### Exercise goal:
When the line containing "nokato (15, 2113)" is reached, begin transcribing. Continue exactly through the final line of the listing, and return nothing else.

--- Information supplied ---

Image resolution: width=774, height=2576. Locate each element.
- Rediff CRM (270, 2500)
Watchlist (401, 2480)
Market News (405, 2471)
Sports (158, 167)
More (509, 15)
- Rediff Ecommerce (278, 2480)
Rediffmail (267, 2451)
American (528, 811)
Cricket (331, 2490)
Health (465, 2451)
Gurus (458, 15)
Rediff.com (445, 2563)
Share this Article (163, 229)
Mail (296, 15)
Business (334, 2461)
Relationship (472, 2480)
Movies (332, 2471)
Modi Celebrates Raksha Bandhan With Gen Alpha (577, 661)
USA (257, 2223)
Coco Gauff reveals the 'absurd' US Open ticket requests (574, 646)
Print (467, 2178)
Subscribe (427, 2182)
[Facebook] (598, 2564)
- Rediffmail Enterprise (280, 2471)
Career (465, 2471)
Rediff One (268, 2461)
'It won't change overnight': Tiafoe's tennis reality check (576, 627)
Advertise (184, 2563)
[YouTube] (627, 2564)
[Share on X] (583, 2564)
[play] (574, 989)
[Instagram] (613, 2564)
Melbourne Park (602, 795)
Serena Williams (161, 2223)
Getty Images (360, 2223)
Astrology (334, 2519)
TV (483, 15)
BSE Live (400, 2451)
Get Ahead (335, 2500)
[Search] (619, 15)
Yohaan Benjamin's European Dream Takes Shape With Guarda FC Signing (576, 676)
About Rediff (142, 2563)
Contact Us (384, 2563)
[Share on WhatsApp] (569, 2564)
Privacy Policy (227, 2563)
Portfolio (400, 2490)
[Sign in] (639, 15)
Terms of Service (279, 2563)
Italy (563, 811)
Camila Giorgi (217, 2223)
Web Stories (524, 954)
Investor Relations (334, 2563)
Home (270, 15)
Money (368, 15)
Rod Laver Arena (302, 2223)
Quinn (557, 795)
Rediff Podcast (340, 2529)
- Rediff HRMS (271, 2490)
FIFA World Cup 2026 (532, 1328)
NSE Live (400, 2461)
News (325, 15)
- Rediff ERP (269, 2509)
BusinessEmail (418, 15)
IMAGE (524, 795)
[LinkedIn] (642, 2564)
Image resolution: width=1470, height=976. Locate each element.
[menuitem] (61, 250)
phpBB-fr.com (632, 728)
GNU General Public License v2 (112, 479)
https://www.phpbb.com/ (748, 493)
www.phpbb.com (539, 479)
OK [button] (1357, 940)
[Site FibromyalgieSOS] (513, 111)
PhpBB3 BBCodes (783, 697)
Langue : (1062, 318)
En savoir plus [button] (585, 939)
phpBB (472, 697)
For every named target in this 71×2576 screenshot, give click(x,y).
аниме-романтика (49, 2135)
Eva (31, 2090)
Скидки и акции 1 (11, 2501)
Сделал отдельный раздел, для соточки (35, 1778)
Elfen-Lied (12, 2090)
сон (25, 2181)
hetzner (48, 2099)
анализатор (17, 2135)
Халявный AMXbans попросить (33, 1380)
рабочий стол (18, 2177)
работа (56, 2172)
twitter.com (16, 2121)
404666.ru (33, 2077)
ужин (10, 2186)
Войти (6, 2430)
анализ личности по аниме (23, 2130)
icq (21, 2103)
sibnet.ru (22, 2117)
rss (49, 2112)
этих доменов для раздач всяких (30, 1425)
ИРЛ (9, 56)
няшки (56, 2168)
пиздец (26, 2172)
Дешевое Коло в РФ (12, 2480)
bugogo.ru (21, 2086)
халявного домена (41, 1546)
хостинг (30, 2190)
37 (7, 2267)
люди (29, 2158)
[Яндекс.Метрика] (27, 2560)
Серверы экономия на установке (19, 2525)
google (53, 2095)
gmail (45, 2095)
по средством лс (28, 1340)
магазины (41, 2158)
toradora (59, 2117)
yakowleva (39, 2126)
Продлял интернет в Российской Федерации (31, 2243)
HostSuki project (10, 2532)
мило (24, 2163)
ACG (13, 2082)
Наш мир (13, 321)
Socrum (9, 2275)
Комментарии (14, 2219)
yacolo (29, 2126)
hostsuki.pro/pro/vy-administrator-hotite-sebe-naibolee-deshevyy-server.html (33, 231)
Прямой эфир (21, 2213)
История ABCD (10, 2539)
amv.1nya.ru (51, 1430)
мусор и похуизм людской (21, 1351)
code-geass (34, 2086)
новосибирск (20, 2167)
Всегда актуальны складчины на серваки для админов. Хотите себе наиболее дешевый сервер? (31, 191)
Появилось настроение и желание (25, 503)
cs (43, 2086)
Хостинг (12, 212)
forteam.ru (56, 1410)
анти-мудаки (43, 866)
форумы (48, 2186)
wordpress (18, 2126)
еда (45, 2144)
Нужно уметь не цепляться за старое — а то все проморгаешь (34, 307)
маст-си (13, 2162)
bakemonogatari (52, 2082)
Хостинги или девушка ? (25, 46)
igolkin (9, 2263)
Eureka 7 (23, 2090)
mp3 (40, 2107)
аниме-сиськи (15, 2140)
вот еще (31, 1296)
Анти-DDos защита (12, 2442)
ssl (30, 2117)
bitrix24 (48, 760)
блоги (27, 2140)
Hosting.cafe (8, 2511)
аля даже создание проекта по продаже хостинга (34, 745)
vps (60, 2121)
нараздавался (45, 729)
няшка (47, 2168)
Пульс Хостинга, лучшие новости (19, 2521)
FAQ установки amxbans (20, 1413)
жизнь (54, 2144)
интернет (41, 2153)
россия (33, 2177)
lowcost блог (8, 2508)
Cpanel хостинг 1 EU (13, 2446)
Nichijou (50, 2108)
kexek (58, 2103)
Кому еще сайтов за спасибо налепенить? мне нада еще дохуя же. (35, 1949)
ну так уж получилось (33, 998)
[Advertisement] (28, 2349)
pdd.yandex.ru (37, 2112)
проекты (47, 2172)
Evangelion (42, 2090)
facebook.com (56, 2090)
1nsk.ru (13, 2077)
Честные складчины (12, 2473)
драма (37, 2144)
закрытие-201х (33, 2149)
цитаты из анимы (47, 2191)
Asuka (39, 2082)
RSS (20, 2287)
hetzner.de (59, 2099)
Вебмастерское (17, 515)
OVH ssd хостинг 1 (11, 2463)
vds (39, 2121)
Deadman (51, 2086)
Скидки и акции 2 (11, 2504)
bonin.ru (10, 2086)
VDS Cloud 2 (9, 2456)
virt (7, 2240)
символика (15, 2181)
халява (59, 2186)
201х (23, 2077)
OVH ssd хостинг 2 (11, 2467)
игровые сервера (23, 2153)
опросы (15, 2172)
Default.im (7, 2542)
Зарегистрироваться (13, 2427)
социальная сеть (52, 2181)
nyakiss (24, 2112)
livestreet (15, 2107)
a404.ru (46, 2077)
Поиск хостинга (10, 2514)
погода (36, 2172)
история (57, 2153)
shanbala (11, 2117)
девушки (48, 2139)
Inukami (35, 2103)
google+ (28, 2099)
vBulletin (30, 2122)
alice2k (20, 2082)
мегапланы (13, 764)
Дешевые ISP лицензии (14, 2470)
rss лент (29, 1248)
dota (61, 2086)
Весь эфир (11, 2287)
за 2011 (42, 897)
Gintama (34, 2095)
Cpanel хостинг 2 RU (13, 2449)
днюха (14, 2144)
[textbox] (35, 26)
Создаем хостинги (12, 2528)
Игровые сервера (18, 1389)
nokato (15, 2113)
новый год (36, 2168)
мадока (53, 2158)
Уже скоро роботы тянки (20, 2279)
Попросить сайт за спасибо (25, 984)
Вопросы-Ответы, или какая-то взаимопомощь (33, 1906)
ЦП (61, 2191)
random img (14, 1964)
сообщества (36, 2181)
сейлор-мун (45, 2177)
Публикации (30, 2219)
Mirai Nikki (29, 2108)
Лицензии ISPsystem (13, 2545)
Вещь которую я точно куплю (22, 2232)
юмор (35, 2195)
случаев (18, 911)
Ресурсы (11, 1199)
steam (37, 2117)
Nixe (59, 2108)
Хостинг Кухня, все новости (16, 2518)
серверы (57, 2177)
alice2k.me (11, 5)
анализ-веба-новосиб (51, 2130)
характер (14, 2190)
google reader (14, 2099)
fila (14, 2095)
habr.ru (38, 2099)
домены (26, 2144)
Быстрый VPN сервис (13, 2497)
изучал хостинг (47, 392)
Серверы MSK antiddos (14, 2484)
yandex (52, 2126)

---

### Final answer:
nokato (15, 2113)
новый год (36, 2168)
мадока (53, 2158)
Уже скоро роботы тянки (20, 2279)
Попросить сайт за спасибо (25, 984)
Вопросы-Ответы, или какая-то взаимопомощь (33, 1906)
ЦП (61, 2191)
random img (14, 1964)
сообщества (36, 2181)
сейлор-мун (45, 2177)
Публикации (30, 2219)
Mirai Nikki (29, 2108)
Лицензии ISPsystem (13, 2545)
Вещь которую я точно куплю (22, 2232)
юмор (35, 2195)
случаев (18, 911)
Ресурсы (11, 1199)
steam (37, 2117)
Nixe (59, 2108)
Хостинг Кухня, все новости (16, 2518)
серверы (57, 2177)
alice2k.me (11, 5)
анализ-веба-новосиб (51, 2130)
характер (14, 2190)
google reader (14, 2099)
fila (14, 2095)
habr.ru (38, 2099)
домены (26, 2144)
Быстрый VPN сервис (13, 2497)
изучал хостинг (47, 392)
Серверы MSK antiddos (14, 2484)
yandex (52, 2126)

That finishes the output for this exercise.